Aunque un poco molesto porque interrumpió el estudio de Iván y Amira, el anciano sabía que su sirvienta, que lo había seguido durante tantos años, nunca había perdido la compostura. Si reaccionaba así, seguramente era por una noticia importante.
Y justo cuando abrió la puerta, la sirvienta llamada Naca, con una sonrisa radiante, lo sacó del estudio: —¡Amo, mire, buenas noticias!
—Ay, mis viejos huesos... ¿Qué cosa te tiene tan emocionada? ¡¿Espera?!
Tocándose la cintura, Eduardo tomó el aviso de las manos de Naca y lo leyó con el ceño fruncido. Al principio se quejaba un poco, pero luego ya no tuvo tiempo para pensar en otra cosa y se concentró en leer el anuncio: —¿Academia de Magia? ¿No descartan la posibilidad de expandirla a una academia de múltiples profesiones? ¿Los residentes locales de Moldavia están exentos de la tarifa de prueba y tienen descuento en la matrícula? Esto...

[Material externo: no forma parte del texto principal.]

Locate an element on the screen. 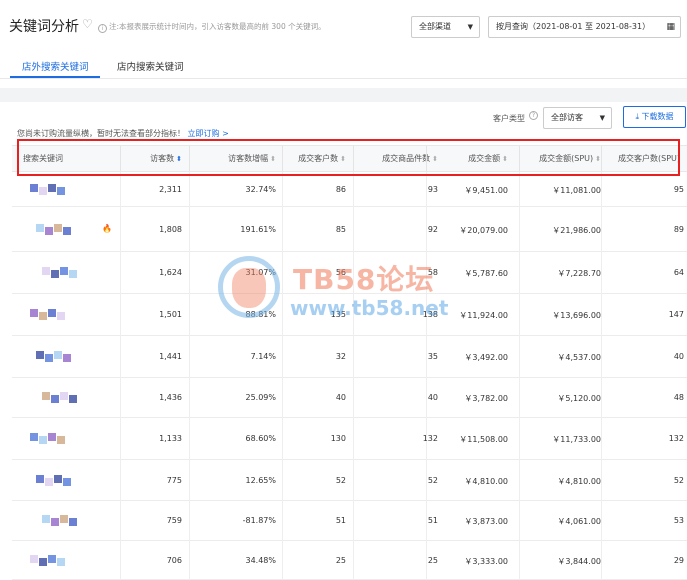  help-icon: ? is located at coordinates (534, 116).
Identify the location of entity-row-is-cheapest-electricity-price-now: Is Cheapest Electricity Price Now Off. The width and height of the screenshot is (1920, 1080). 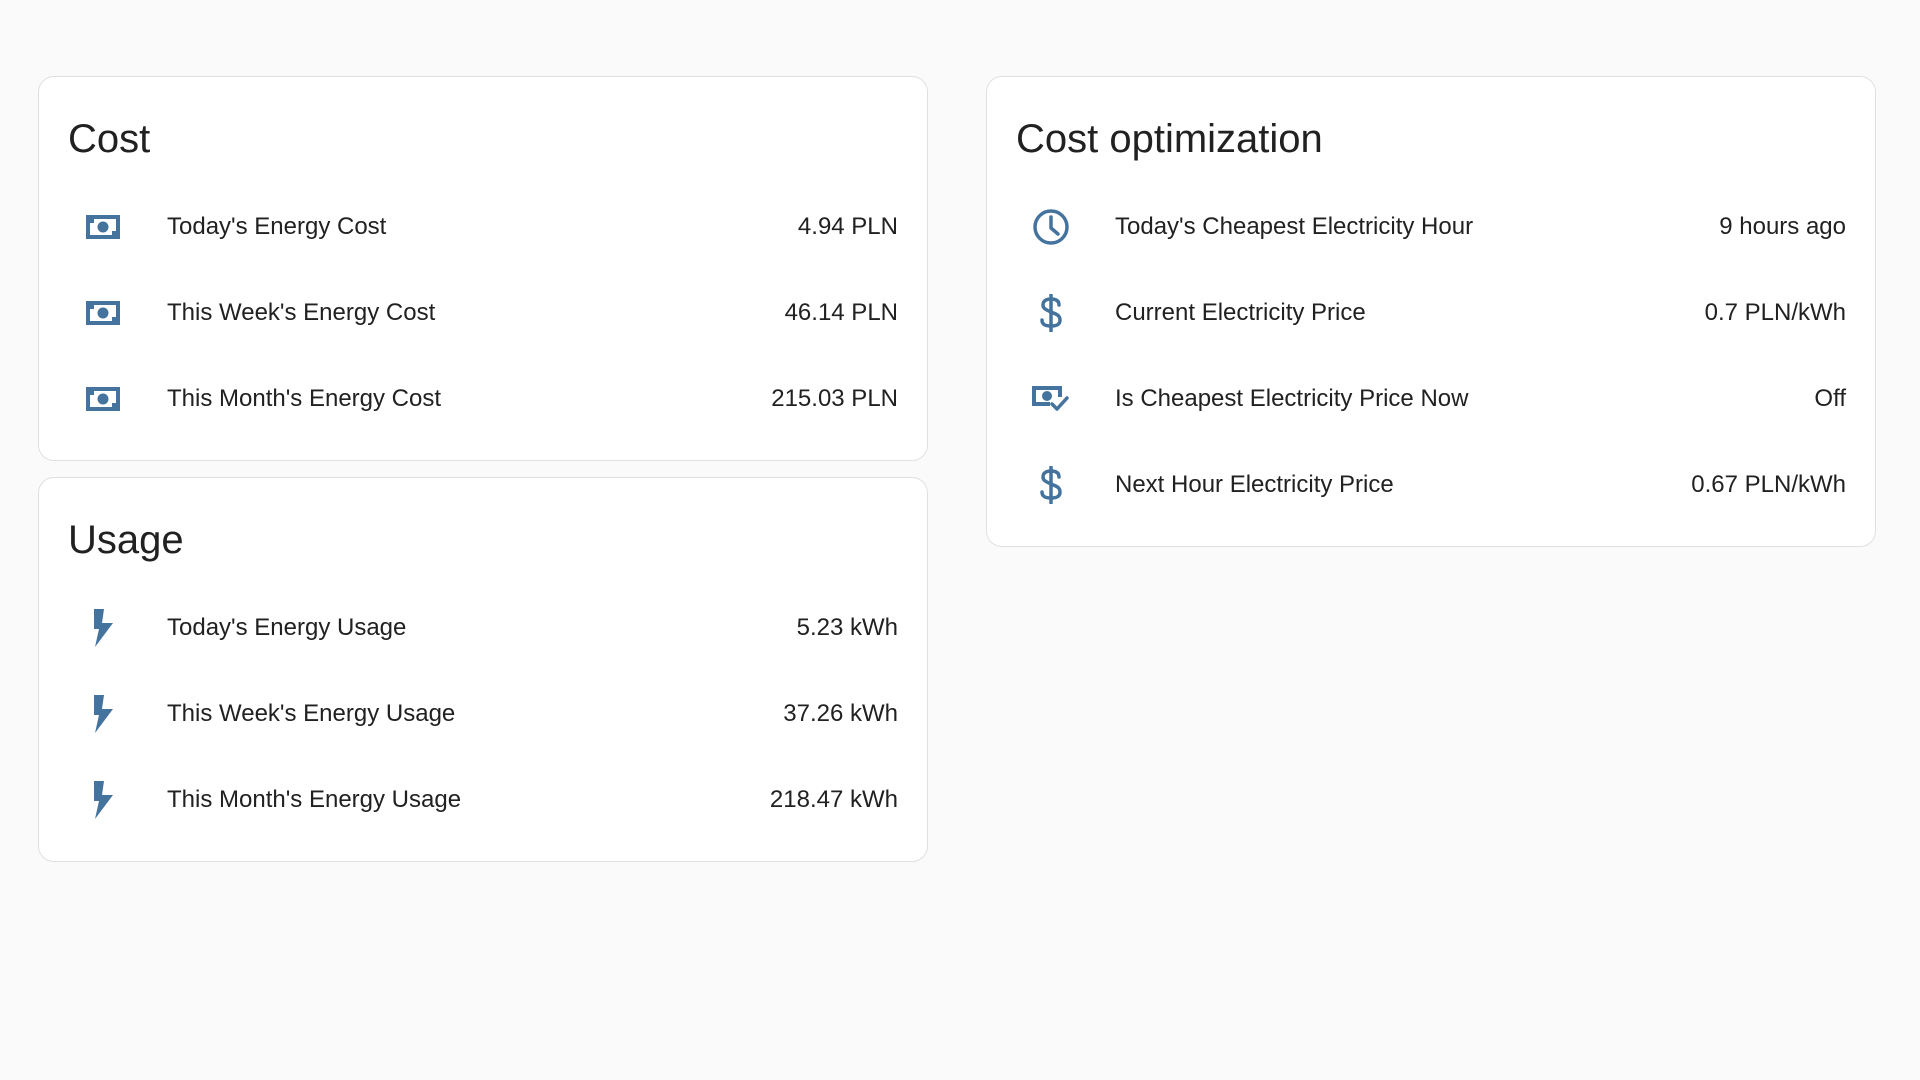
(1431, 399).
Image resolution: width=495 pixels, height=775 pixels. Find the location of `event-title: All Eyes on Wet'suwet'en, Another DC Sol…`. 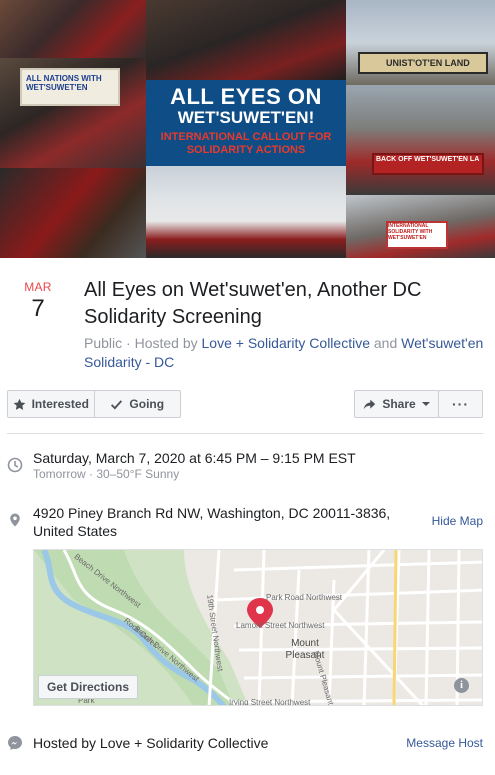

event-title: All Eyes on Wet'suwet'en, Another DC Sol… is located at coordinates (253, 304).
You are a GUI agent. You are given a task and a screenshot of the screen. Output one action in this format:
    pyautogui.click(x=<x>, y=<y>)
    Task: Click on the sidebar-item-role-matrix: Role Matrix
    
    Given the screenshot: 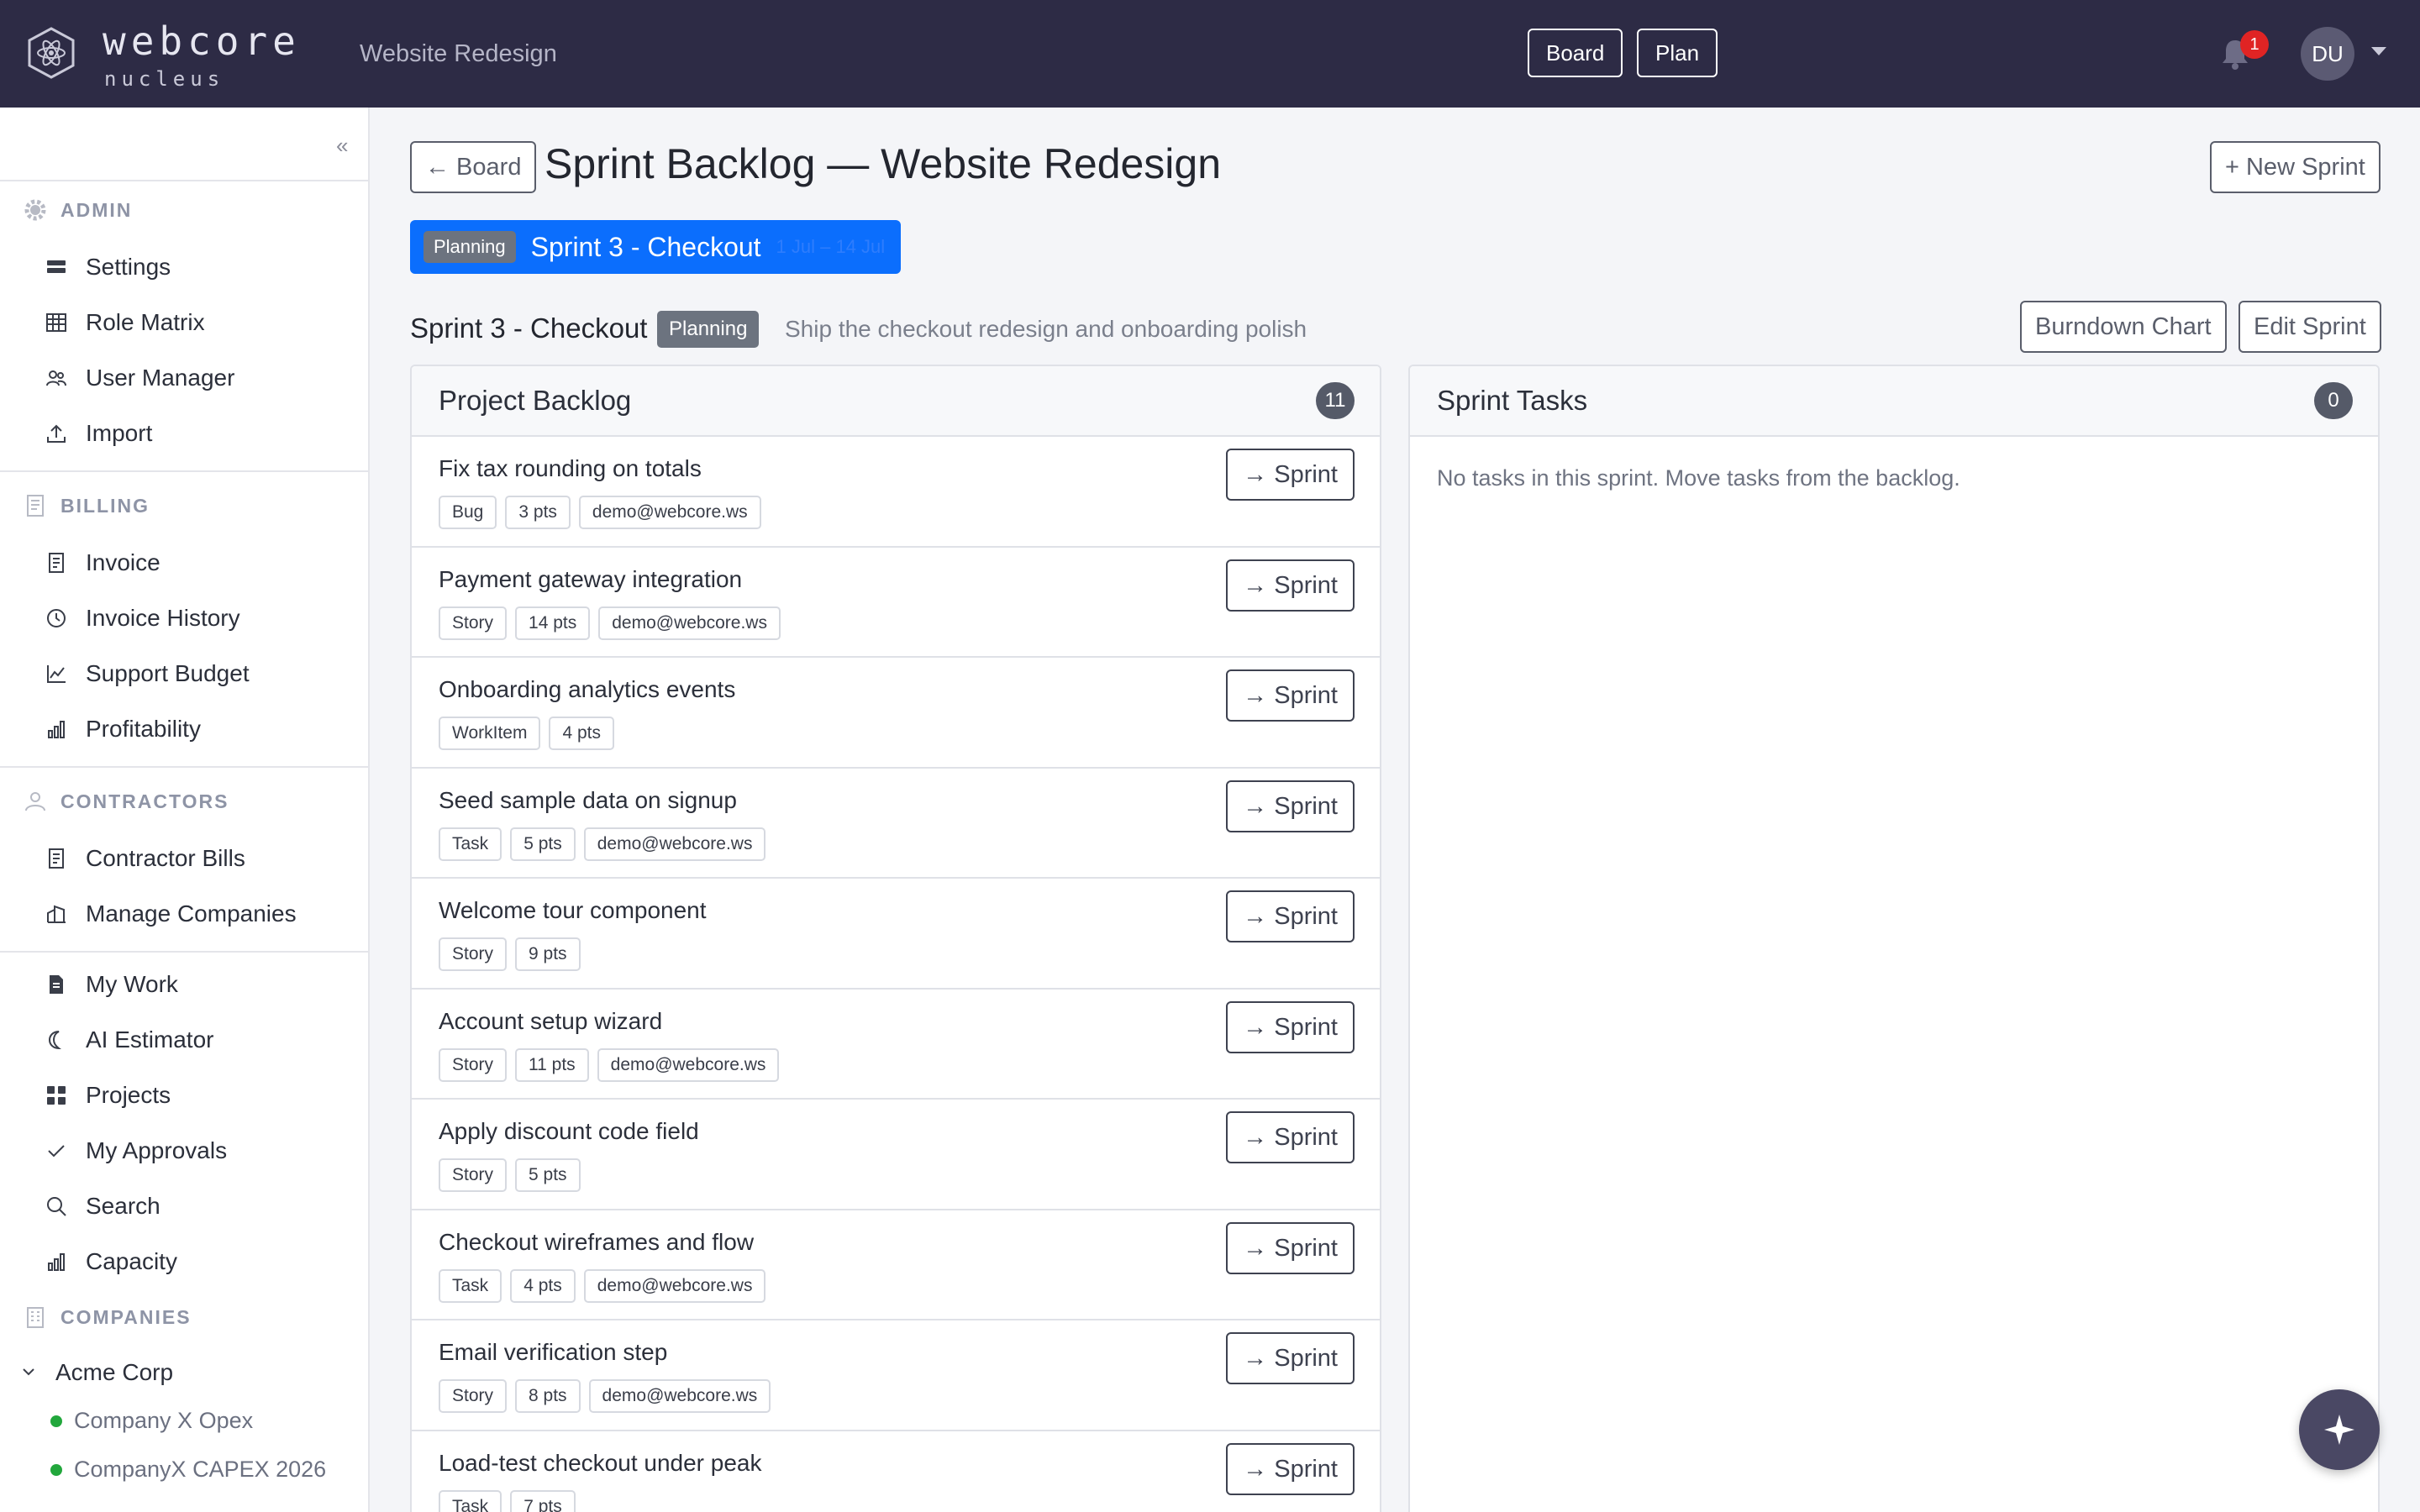 What is the action you would take?
    pyautogui.click(x=125, y=322)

—Generoso y bondadoso señor feudal...
Respirando hondo para calmarse, Eduardo primero cerró los ojos y se serenó. Murmurando algunas palabras fragmentadas, contuvo su emoción.
Magos.
Aunque en combates reales, un mago del mismo nivel no necesariamente tiene ventaja sobre otras profesiones del mismo nivel, esta es una profesión que no se centra tanto en el combate, sino en la investigación y la preparación.
Como un recurso realmente valioso, el estatus de un mago es claramente superior al de otras profesiones, excepto paladines y sacerdotes. Y cuando están preparados, ninguna profesión puede vencerlos fácilmente. Lo más importante es que, aparte de los magos de guerra, la mayoría de los magos rara vez participan directamente en combates. Su valor como apoyo logístico o asistencia es mayor que el de una torreta, y su seguridad está mucho más garantizada.
Incluso considerando el sueño de los dos pequeños —matar dragones—, un mago que quiera matar un dragón, si se prepara bien, tiene más probabilidades de éxito que otras profesiones. Si sus padres supieran esta noticia, seguramente estarían de acuerdo.
Por eso, después de un momento, Eduardo regresó al estudio. Miró a Iván y Amira, que estaban confundidos, y les dijo con una sonrisa:
—Pequeños... ¿Quieren ser magos?
Iván y Amira se miraron el uno al otro, un poco desconcertados, negaron con la cabeza, y luego, como si reaccionaran, asintieron con fuerza.